Merck & Co. today trumpeted Phase III results for its 9-valent V503, saying the vaccine candidate prevented about 97% of cervical, vaginal, and vulvar precancers caused by five types of HPV—types 31, 33, 45, 52, and 58—while also generating immune responses to four other HPV types (6, 11, 16, and 18) that were noninferior to those generated by Gardasil.
Merck said it plans to present detailed results from that study, called “Protocol 001,” and two other Phase III studies tomorrow at the European Research Organisation on Genital Infection and Neoplasia (EUROGIN) Congress, during a late-breaker oral session.
Protocol 001 evaluated efficacy, safety, and immunogenicity of V503 compared to Gardasil in some 14,000 young women ages 16–26. The primary efficacy analysis was conducted in patients who received all three doses of vaccine within one year, who were not infected with the relevant HPV types at enrollment, and who remained free of infection with the relevant HPV types through month 7 (per-protocol population). Results showed:
- A 97.1% reduction in combined incidence of cervical/vulvar/vaginal disease of any grade caused by HPV types 31, 33, 45, 52, and 58. There were three such cases among the 7,099 patients receiving V503 vs. the 7,105 receiving Gardasil.
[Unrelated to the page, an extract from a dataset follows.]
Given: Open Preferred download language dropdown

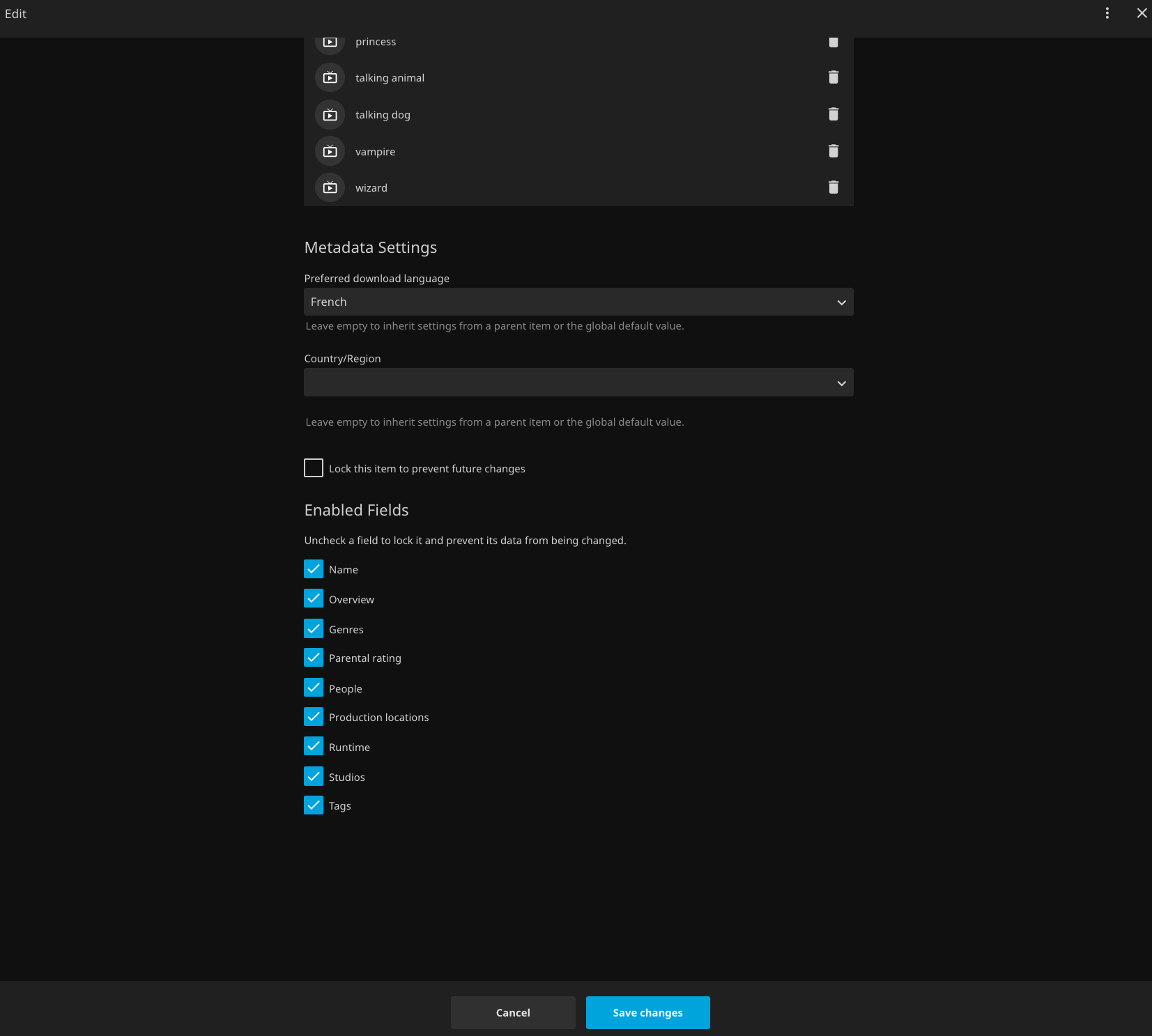Looking at the screenshot, I should [578, 302].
- A 96.7% drop in combined incidence of high-grade cervical/vulvar/vaginal disease caused by HPV types 31, 33, 45, 52, and 58, based on one case in the V503 group vs. 30 in the Gardasil group.
- 96% efficacy against six-month persistent HPV infection with types 31, 33, 45, 52, and 58, based on 35 cases in the V503 group and 810 in the Gardasil group.
“Our investigational vaccine V503 reduced HPV-associated precancerous lesions in young women,” Roger M. Perlmutter, M.D., Ph.D., president of Merck Research Laboratories, said in a statement. He added that Merck & Co. expects to submit a BLA for V503 to FDA “before the end of 2013.”
V503 sales are expected to impact those of Gardasil, marketed since 2006 as the first vaccine approved against HPV. During the first three quarters of 2013, Gardasil generated $1.438 billion in sales, up 21% from $1.189 billion during Q1-3 of 2012.